Deuxième étape du marathon : Or noir, de Jean-Jacques Annaud. C’était très sympa, mais pas autant que Time out, ne vous en déplaise (faut croire que je préfère la SF).

Années 30, Ceinture Jaune. Deux sultans se rencontrent pour signer la paix. Le vaincu, Amar, laisse ses deux fils au vainqueur, Nessib, comme gage de bonne volonté ; ils seront élevés comme ses propres fils. La Ceinture Jaune est déclarée zone neutre, personne ne pourra la revendiquer.

Quinze ans plus tard, les Américains débarquent : ils ont trouvé du pétrole dans le sol de la Ceinture Jaune. Nessib, qui ne cherche qu’une chose, être riche et moderne, leur permet d’exploiter les gisements. Avec l’argent qu’il gagne, il construit des écoles, des hôpitaux… Malheureusement, Amar le prend comme une violation du traité.

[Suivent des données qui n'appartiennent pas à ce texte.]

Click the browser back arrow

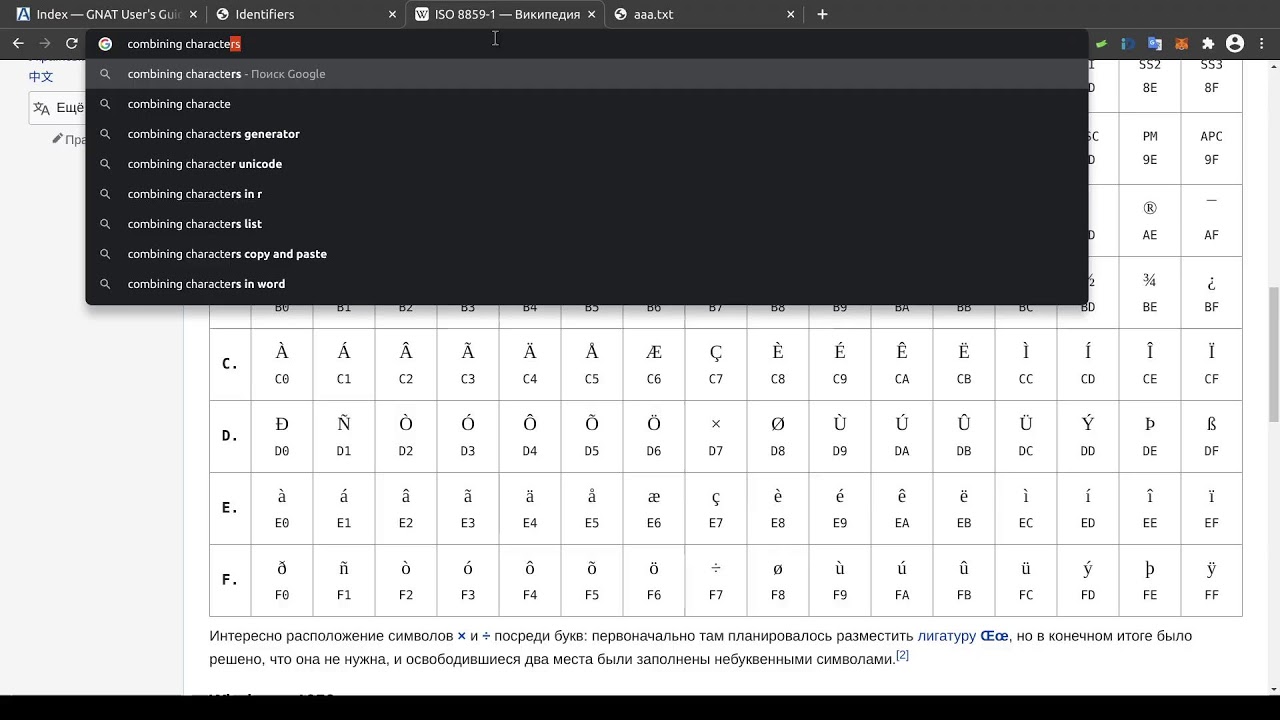[18, 44]

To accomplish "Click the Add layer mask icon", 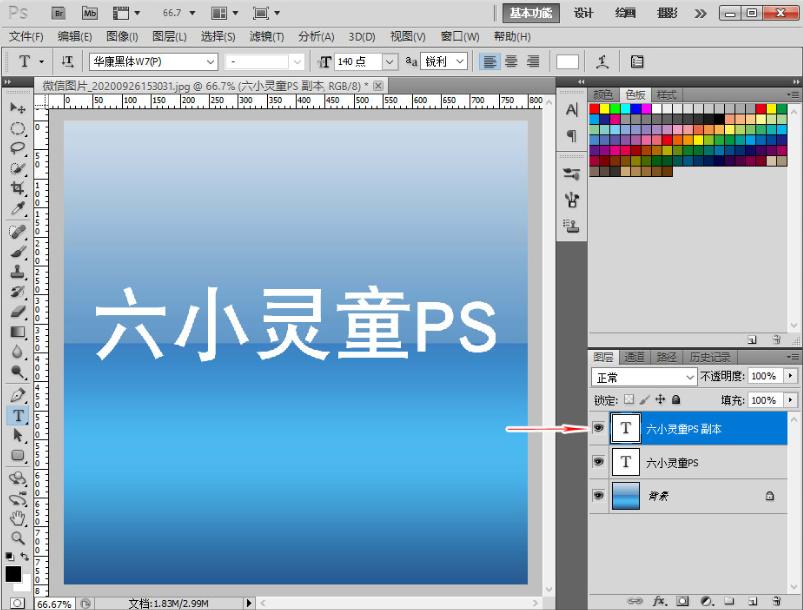I will point(682,599).
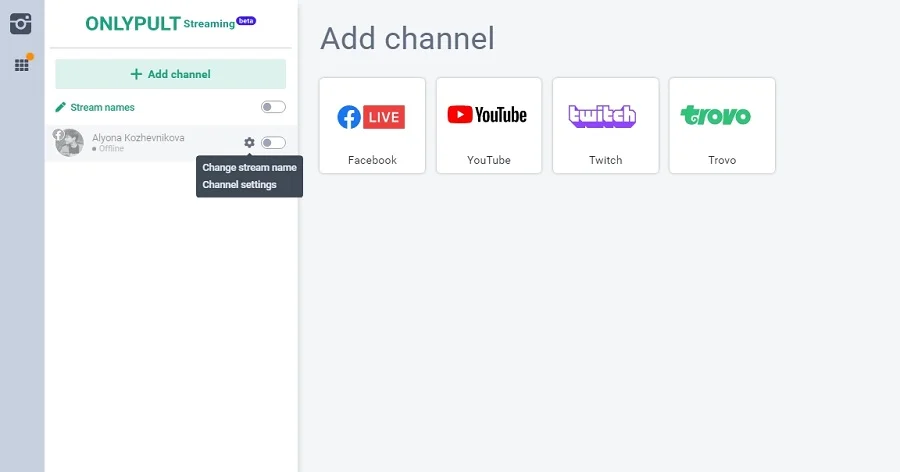Select the Facebook Live logo card

pos(371,125)
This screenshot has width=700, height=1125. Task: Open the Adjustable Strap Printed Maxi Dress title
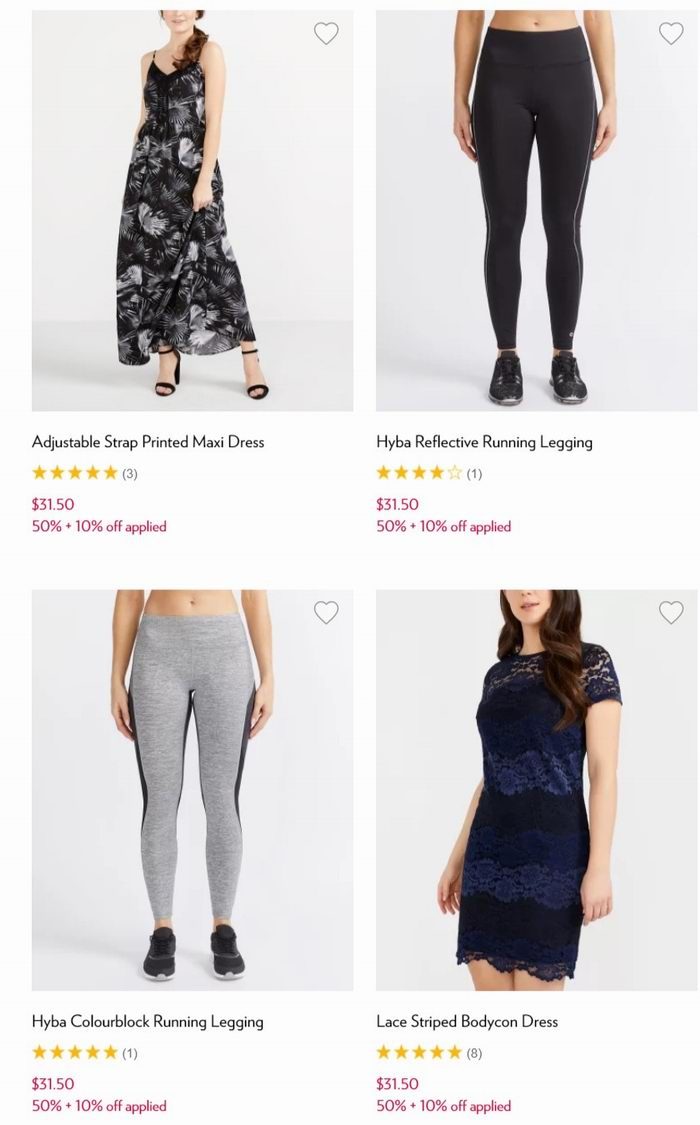coord(148,442)
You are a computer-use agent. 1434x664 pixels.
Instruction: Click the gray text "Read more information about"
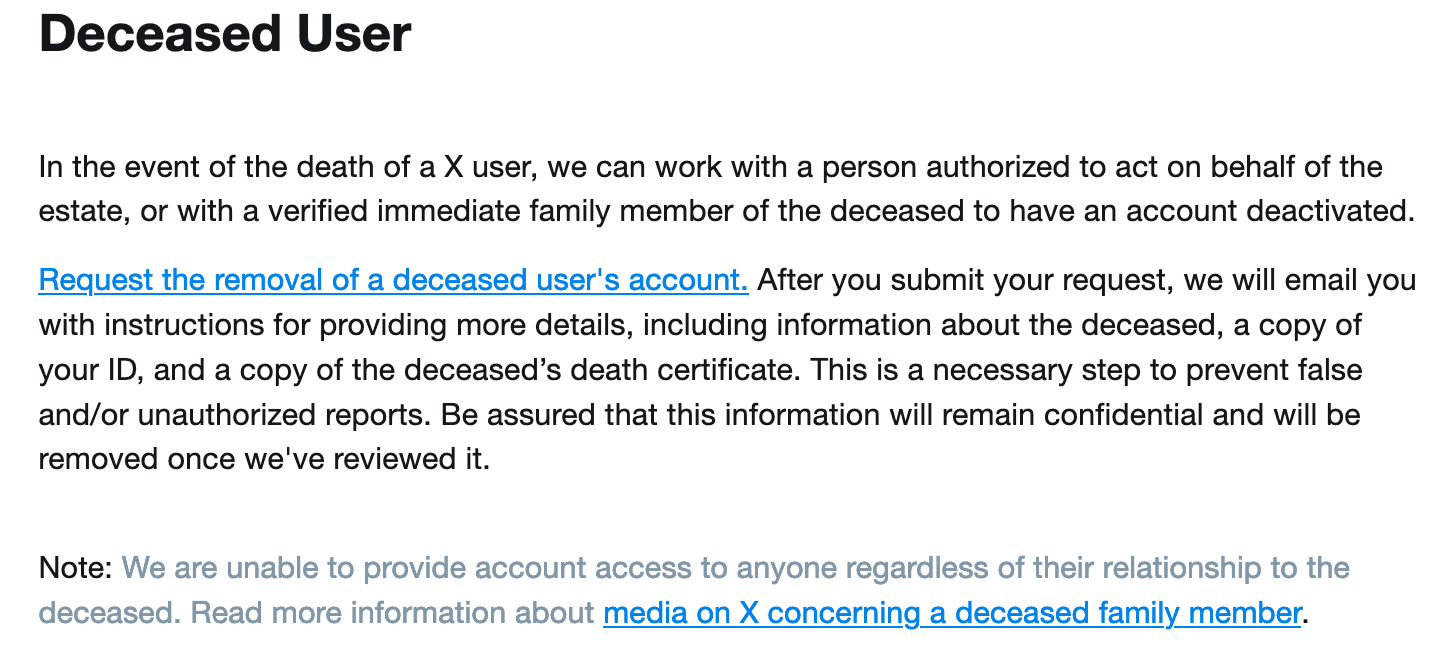pyautogui.click(x=392, y=612)
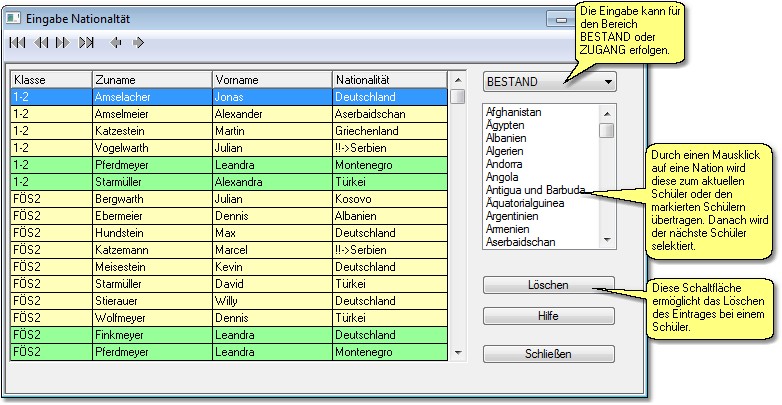Viewport: 782px width, 405px height.
Task: Click the left arrow toolbar icon
Action: tap(116, 43)
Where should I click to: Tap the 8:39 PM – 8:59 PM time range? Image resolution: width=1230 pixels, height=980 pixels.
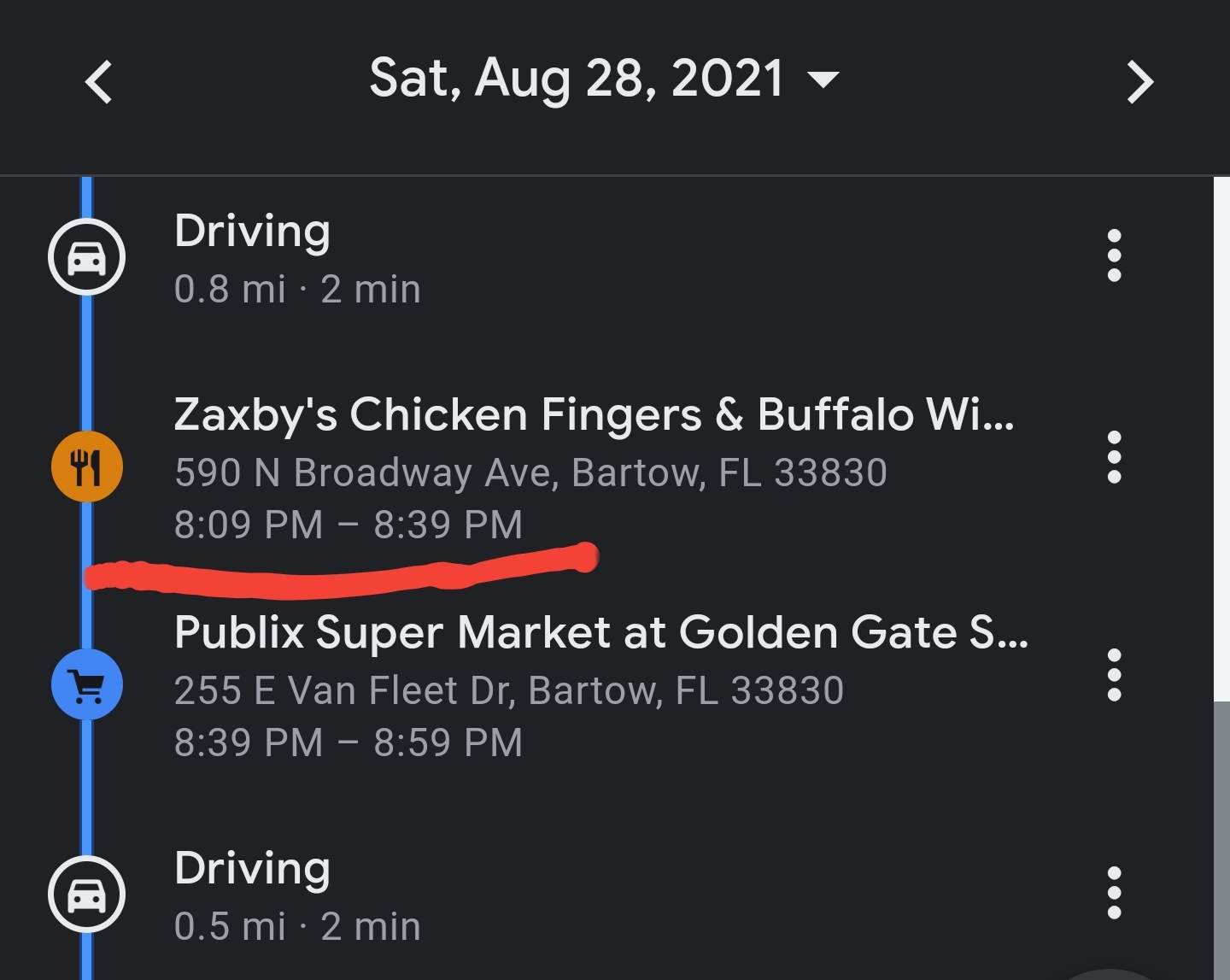click(x=348, y=742)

C’est le début d’une nouvelle guerre, où Auda, le fils d’Amar, élevé par Nessib et marié à sa fille, devra choisir son camp.

Pour moi, la beauté du film réside surtout dans les paysages, justes splendides. Les scènes de bataille où la troupe d’Auda tend piège après piège à ses ennemis sont très bien trouvées, on a le cœur qui se serre de peur et d’horreur quand certains tombent sous les balles ou la soif, et mon cœur de midinette a beaucoup apprécié les échanges entre Leyla et Auda (que voulez-vous, on ne se refait pas).

Mon moment préféré du film ? Nessib qui hurle : « Auda, le Mahdi ? Il est bibliothécaire, nom d’un chien ! » Je l’ai toujours dit : les bibliothécaires conquerront le monde ! 😀

Mon personnage préféré ? Le médecin, Ali ♥. Il est cynique, ironique, drôle, je l’aime.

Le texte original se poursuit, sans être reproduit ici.